[About this task]: In the data below, find the line with "[Bandcamp] (116, 2411)" and the line with "Prosocialinių vertybių savaitė", then restate both and every line between them exactly, minus the pictures.

### Data provided ###

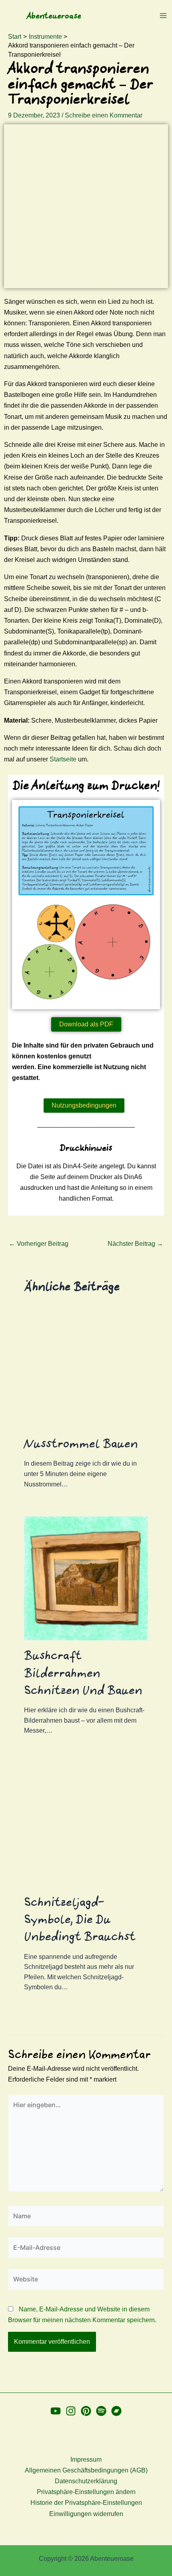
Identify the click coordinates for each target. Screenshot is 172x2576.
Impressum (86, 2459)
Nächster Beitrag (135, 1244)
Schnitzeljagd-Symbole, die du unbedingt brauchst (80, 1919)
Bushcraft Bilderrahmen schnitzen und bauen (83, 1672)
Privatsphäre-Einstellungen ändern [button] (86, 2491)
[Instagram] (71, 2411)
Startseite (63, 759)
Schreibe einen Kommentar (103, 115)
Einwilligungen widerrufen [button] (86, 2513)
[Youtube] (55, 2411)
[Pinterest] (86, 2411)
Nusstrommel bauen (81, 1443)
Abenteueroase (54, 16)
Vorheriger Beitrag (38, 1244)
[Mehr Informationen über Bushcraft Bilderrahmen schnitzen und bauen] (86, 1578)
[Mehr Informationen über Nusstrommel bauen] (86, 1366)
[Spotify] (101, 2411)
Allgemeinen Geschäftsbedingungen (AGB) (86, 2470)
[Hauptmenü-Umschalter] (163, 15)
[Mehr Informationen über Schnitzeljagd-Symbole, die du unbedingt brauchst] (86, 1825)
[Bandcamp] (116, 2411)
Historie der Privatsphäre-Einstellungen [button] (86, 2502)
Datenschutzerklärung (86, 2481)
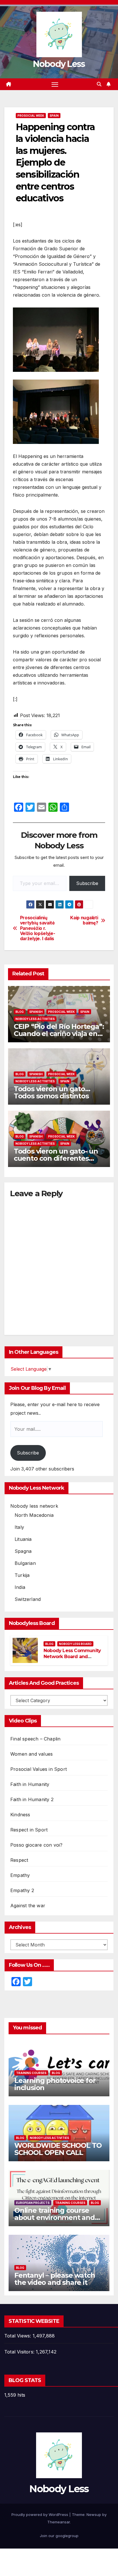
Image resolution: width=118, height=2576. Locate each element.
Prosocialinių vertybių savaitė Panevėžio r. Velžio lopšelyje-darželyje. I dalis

###
### Data provided ###

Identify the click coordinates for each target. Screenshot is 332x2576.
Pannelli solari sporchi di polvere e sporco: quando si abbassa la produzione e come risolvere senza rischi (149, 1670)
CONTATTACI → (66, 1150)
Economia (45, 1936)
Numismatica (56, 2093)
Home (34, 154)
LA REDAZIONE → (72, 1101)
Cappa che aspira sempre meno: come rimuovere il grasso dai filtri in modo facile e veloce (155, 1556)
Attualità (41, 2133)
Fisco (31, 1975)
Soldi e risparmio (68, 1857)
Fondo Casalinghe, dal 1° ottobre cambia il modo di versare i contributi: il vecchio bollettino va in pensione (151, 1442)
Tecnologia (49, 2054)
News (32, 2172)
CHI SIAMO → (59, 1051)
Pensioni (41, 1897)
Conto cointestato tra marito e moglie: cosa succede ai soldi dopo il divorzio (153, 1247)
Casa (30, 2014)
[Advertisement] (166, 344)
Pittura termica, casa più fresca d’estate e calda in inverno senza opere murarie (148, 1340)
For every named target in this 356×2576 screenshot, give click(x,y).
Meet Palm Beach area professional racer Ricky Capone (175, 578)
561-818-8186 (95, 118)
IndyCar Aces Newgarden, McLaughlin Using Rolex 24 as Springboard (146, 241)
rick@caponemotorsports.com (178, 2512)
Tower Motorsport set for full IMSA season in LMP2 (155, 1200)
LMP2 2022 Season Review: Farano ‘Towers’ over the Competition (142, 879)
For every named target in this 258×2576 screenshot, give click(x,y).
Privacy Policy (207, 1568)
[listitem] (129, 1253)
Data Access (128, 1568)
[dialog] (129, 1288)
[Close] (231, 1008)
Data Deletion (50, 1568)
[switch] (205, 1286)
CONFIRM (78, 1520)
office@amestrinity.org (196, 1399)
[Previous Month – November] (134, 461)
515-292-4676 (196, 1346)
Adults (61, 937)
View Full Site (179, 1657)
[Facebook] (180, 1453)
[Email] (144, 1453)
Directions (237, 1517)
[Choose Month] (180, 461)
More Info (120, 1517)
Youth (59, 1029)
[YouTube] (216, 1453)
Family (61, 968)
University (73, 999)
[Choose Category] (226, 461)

###

[Final answer]:
[Bandcamp] (116, 2411)
Historie der Privatsphäre-Einstellungen [button] (86, 2502)
Datenschutzerklärung (86, 2481)
Image resolution: width=118, height=2576. Locate each element.
Prosocialinių vertybių savaitė Panevėžio r. Velžio lopšelyje-darželyje. I dalis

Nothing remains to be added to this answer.